The OSD has not only open hardware, but also open software: it is based on the Linux operating system. Neuros Technology encourages hacking of the device; it has contests with cash rewards for new applications for the OSD. One winner, for instance, designed a program that lets people use it to watch YouTube on their televisions.
Using the OSD for daily video recording demands no special technical background, and no PC is required. Setup is easy: Plug a U.S.B. hard drive or other memory device into one side of this lightweight unit, and plug the TV and, for example, the DVD player into the other side.
I recorded a show from a DVD this way and, to my delight, I was soon watching it on my iPod. Thank you, hackers!
The OSD does not have a display screen. Its menu is viewed on the television screen and navigated by using the remote control that comes with it. The device can also be connected to a computer or to a home network of computers.
People who are tired of stacks of DVDs and VHS tapes in the living room may find the Neuros an inexpensive way to tidy up: an entire library can be archived on a U.S.B. hard drive. Then you can stroll through your own personal video shop from the living room couch or, when traveling, plug the drive into a laptop to watch programs recorded from satellite or cable service at home.
But these are just the daily functions, designed for duffers like me. Gamers at their consoles can record their online contests, edit the videos and share them with friends. Brett Manners, a mechanical engineer and wind-surfing instructor in Perth, Australia, had another innovative use for the device. He rigged up a combination of the OSD and a video camera and used it to record his wind-surfing adventures directly to MPEG-4 format. (To watch some excerpts, see “Windsurfing With the Neuros OSD” on YouTube.)

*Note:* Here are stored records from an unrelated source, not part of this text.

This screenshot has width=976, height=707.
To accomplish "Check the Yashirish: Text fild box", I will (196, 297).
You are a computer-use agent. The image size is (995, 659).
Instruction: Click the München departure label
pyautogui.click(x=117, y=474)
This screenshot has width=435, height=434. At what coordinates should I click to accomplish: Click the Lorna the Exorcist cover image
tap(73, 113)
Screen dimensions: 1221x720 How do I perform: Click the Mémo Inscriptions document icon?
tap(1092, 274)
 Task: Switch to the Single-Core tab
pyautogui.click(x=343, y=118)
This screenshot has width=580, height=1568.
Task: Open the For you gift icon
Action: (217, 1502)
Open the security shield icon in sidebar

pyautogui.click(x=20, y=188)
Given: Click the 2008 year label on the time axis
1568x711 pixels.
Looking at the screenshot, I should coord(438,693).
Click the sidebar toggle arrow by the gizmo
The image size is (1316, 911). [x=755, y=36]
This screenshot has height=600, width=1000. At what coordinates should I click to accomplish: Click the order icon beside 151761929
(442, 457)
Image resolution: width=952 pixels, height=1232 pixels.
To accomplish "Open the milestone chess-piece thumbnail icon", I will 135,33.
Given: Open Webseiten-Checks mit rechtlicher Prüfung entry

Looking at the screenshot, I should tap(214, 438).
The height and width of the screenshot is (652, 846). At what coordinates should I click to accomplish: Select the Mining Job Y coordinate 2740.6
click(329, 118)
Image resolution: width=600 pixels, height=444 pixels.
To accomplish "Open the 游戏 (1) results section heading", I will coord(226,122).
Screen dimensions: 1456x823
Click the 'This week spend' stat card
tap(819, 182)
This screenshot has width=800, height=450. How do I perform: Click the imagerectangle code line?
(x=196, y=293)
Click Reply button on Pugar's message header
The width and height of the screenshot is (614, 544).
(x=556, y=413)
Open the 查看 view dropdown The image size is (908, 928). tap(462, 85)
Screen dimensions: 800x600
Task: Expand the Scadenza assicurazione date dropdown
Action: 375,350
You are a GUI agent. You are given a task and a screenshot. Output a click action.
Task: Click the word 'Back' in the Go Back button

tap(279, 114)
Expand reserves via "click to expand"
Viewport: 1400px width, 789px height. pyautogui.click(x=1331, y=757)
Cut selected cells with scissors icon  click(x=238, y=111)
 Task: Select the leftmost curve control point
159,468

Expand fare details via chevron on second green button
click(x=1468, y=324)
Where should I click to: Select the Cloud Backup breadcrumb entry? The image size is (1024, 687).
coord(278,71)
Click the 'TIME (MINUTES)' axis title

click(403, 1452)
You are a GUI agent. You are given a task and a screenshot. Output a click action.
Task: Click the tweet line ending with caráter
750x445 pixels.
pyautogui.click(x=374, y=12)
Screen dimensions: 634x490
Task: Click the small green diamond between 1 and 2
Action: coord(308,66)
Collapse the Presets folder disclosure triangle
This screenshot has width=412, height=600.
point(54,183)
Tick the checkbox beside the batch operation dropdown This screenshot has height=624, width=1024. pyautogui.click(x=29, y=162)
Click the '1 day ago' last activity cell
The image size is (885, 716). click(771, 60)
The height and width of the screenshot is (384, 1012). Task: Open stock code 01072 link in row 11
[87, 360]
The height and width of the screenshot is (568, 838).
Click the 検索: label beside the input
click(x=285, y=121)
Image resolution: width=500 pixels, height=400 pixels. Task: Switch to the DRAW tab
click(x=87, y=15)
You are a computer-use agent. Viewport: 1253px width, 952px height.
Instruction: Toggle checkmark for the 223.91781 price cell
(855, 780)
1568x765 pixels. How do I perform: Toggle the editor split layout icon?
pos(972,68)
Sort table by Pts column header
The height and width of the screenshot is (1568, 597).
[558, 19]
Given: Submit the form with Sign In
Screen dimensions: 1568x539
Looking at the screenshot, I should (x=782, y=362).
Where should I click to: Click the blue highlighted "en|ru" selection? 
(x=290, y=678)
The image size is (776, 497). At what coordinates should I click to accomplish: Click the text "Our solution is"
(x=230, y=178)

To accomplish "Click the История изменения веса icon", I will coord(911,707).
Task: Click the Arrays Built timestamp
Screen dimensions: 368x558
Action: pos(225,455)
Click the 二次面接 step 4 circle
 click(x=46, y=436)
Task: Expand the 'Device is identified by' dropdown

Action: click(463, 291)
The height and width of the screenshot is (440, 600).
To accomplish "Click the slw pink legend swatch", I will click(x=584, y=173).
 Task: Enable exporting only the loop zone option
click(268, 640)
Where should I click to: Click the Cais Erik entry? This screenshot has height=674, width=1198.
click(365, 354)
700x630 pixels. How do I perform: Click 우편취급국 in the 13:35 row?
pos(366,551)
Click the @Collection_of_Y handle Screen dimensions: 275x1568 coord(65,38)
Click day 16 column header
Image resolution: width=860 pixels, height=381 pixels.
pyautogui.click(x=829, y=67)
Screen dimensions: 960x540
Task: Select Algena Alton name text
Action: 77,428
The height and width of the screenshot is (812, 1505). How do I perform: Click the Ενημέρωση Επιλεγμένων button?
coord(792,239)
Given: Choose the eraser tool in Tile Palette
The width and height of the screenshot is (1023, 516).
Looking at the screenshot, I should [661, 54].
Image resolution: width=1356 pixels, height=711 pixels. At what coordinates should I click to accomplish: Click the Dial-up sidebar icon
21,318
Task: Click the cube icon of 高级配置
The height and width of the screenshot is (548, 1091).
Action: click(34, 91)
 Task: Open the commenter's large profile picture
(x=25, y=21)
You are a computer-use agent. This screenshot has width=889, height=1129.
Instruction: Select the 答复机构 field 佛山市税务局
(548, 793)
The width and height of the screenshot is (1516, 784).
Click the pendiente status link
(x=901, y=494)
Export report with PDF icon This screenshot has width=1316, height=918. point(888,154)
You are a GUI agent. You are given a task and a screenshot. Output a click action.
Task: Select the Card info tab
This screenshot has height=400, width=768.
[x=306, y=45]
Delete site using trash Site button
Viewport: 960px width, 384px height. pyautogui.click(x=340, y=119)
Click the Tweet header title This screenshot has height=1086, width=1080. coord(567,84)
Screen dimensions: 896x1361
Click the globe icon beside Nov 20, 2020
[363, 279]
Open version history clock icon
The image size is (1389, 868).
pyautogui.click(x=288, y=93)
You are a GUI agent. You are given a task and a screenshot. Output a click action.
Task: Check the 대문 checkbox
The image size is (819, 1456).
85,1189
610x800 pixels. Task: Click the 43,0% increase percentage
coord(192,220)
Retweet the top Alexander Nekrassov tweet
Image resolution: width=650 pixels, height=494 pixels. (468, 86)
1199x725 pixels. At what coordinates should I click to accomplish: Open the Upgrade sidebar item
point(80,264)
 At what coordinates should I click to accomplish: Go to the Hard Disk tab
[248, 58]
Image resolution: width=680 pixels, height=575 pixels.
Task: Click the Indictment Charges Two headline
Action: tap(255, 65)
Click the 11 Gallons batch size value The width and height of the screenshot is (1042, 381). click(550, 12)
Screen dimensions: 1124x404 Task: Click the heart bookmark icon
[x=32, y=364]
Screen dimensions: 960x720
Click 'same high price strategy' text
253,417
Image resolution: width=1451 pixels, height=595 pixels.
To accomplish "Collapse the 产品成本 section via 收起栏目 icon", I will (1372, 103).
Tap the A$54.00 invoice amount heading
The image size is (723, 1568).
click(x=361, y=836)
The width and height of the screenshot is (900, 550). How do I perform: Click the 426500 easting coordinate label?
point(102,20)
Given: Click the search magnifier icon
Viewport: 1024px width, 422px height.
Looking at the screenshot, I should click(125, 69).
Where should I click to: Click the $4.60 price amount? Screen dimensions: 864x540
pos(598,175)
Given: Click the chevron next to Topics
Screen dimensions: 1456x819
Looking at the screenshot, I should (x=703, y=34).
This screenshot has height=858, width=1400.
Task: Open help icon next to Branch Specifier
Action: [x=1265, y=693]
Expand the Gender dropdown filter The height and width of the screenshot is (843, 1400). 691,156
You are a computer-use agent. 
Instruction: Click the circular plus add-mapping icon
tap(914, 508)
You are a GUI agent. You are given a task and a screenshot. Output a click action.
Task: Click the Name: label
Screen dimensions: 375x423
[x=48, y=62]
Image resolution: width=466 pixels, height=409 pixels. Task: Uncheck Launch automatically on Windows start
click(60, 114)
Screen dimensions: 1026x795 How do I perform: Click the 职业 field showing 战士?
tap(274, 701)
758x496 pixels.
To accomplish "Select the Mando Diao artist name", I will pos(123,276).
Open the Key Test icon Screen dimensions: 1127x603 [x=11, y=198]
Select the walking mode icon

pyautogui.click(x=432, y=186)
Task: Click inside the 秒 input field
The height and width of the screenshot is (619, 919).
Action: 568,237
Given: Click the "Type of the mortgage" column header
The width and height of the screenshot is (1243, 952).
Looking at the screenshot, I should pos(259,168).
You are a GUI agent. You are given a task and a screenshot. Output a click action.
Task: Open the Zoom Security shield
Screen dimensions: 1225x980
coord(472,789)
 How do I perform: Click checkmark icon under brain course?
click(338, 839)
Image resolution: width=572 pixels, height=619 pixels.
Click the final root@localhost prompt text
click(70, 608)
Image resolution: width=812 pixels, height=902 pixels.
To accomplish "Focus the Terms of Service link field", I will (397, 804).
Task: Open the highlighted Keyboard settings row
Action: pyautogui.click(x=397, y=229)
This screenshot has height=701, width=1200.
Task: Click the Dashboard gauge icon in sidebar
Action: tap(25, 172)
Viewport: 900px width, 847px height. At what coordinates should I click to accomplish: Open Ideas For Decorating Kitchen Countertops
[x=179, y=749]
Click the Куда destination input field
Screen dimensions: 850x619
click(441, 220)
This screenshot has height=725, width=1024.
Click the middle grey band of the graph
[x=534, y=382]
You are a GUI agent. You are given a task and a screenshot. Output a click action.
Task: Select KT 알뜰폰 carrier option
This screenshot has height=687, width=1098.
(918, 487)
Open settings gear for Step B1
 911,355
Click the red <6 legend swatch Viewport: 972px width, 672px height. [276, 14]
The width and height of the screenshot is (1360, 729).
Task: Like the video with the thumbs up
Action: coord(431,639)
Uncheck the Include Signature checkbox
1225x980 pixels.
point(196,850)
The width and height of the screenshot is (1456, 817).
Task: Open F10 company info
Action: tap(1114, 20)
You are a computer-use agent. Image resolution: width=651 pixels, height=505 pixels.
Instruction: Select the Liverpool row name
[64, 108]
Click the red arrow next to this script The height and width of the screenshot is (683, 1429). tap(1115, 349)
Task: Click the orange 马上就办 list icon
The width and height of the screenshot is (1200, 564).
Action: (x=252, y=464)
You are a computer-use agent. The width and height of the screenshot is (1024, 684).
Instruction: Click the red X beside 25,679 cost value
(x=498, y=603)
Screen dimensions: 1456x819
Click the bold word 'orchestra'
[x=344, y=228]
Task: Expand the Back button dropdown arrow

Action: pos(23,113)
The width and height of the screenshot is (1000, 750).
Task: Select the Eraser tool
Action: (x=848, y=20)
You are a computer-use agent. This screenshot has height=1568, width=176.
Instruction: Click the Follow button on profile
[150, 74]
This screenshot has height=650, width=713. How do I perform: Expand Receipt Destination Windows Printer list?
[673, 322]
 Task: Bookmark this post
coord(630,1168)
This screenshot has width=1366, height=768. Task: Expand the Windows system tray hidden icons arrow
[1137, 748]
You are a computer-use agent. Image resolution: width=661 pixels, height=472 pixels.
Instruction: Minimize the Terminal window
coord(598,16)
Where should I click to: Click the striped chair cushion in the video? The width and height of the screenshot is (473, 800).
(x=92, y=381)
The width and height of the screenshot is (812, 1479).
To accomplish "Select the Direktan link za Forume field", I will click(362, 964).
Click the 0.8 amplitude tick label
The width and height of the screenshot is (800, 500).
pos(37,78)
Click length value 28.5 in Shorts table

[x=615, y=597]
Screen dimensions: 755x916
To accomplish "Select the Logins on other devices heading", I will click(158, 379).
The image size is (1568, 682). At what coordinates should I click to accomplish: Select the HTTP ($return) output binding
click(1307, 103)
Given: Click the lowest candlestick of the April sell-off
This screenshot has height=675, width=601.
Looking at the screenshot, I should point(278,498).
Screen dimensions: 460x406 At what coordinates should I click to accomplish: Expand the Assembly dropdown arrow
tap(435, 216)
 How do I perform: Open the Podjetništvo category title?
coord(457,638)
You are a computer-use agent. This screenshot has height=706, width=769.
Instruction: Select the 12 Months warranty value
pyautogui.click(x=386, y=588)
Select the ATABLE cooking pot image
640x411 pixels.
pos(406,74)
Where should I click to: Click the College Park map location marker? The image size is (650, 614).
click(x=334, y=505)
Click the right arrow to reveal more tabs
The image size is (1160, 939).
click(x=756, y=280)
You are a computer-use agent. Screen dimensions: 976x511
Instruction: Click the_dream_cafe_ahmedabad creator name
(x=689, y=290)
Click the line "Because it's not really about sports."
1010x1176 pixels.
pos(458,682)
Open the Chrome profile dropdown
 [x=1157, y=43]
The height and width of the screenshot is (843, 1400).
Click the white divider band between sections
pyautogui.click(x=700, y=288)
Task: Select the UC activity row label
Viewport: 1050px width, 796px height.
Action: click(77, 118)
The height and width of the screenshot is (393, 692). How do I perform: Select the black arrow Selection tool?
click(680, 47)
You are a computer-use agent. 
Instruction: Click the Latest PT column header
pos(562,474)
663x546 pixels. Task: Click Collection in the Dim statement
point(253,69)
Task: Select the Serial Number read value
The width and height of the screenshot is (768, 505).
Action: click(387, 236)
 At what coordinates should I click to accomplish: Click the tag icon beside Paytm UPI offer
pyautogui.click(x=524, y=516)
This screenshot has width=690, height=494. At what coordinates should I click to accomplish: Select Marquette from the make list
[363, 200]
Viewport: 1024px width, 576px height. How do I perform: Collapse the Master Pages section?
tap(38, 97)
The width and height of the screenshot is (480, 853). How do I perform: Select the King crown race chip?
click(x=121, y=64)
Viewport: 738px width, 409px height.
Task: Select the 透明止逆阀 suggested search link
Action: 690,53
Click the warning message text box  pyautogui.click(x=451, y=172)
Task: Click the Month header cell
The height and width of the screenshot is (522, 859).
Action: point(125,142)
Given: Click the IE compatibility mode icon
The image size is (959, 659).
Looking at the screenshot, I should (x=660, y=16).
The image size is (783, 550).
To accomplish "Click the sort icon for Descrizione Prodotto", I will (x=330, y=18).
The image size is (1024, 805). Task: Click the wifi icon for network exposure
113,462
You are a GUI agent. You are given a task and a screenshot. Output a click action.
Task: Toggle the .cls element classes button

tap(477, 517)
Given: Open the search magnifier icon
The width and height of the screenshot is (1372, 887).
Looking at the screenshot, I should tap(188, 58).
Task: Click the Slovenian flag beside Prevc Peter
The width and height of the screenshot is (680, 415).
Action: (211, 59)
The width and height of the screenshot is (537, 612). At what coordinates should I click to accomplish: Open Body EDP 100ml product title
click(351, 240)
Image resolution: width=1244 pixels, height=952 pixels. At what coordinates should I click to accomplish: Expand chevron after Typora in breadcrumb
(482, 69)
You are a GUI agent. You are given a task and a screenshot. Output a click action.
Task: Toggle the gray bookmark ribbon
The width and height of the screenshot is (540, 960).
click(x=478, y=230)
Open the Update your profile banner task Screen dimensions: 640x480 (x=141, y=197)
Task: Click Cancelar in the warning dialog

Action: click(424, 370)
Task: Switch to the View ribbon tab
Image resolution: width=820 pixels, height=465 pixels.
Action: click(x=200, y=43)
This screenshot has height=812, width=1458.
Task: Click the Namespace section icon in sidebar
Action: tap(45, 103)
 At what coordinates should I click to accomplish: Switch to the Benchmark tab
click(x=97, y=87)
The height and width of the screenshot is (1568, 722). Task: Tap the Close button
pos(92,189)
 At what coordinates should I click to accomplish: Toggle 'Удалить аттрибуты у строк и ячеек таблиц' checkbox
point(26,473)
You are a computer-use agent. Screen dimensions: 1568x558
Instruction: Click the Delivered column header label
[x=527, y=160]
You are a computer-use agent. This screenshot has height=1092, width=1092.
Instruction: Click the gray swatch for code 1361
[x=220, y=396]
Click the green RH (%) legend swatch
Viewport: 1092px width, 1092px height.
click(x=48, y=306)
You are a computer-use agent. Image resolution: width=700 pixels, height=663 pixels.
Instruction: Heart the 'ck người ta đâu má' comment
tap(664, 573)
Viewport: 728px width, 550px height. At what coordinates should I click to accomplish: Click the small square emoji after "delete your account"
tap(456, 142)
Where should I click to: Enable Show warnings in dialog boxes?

Products like the OSD are a good example of a small but growing trend toward openness, said Jimmy Guterman, editor of Release 2.0, a technology and business newsletter published by O’Reilly Media of Sebastopol, Calif.
“The open source hardware movement parallels the earlier open source software movement that started off as a renegade thing 15 years ago,” he said. “Now it’s the center of I.T. at many major Web sites like Google.”
He hopes for the same openness in hardware, although he said that the issue was more complicated. “Companies may keep some aspects of their hardware closed, while opening others,” he said.
Paul Saffo, a Silicon Valley forecaster, said openness was likely to apply to new products like the OSD, rather than to existing proprietary products. “It’s a lot easier to design future products with openness built into them,” he said, “than to open a closed product.”